Good info. So all of them have to be passed via HDMI. I thought TrueHD and DTS-MA were formats and PCM was more of the type of transfer, but I guess from what you're saying it's just another format like the other two. So I guess if one of the best sounding discs from reviews that I've read is Black Hawk Down, then what the real need or advantage to having the other two. I mean why bother putting these other formats out?
Not exactly, the output of all analog audio to digital conversions start out as PCM. Some disks like BHD use this PCM track. TrueHD & DTS HD-MA are codecs that take PCM and convert it to a compressed, but lossless, digital format. In your receiver, the TrueHD & DTS HD-MA are converted back to the origianal PCM. If the source disk is PCM, then that is passed straight through to the receiver's DACs for the final conversion back to analog audio.
Therefore, PCM = TrueHD or DTS HD-MA. The advanage of the two compressed, but lossless, formats are that they save space on the Blu-ray disk vs. PCM, which does take considerably more space.

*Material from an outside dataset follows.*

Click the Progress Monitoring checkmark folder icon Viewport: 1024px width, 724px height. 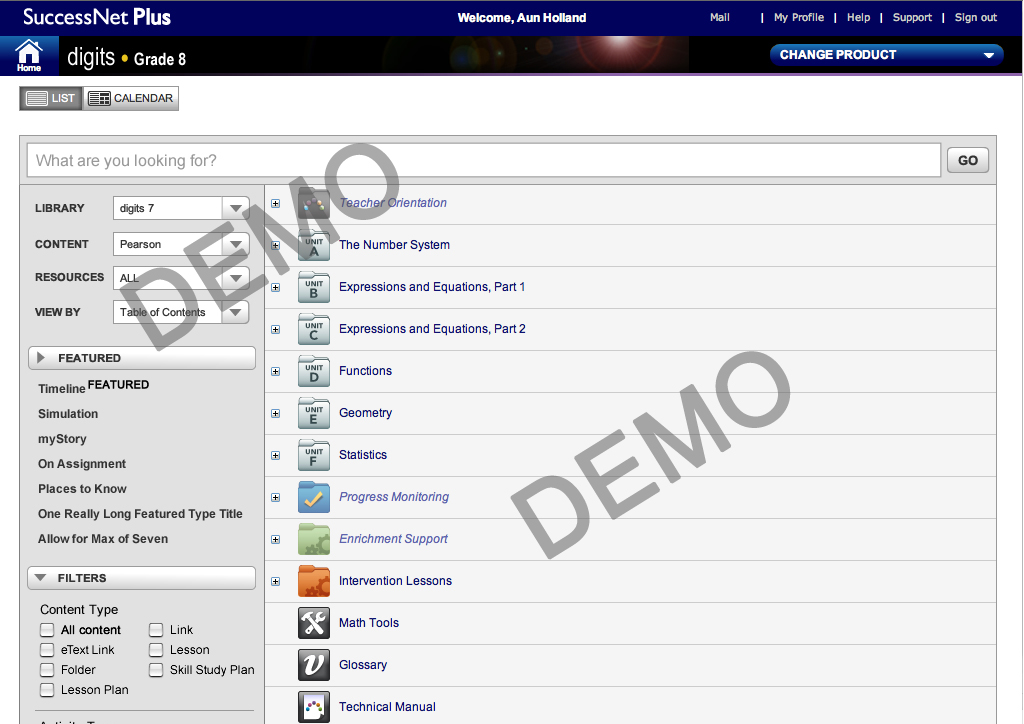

All three should sound the same when the final audio reaches your ears, but you will read that some prefer one format over the others for their own reasons. I am also sure that if you ask Dobly Labs or DTS they will say that their formats are better - - marketing.
In any case, it should make no difference to you which of the three formats a particular Blu-ray disk uses unless your system cannot not decode one of them (usually DTS HD-MA, which was the last one developed and requires more processing power as I understand it).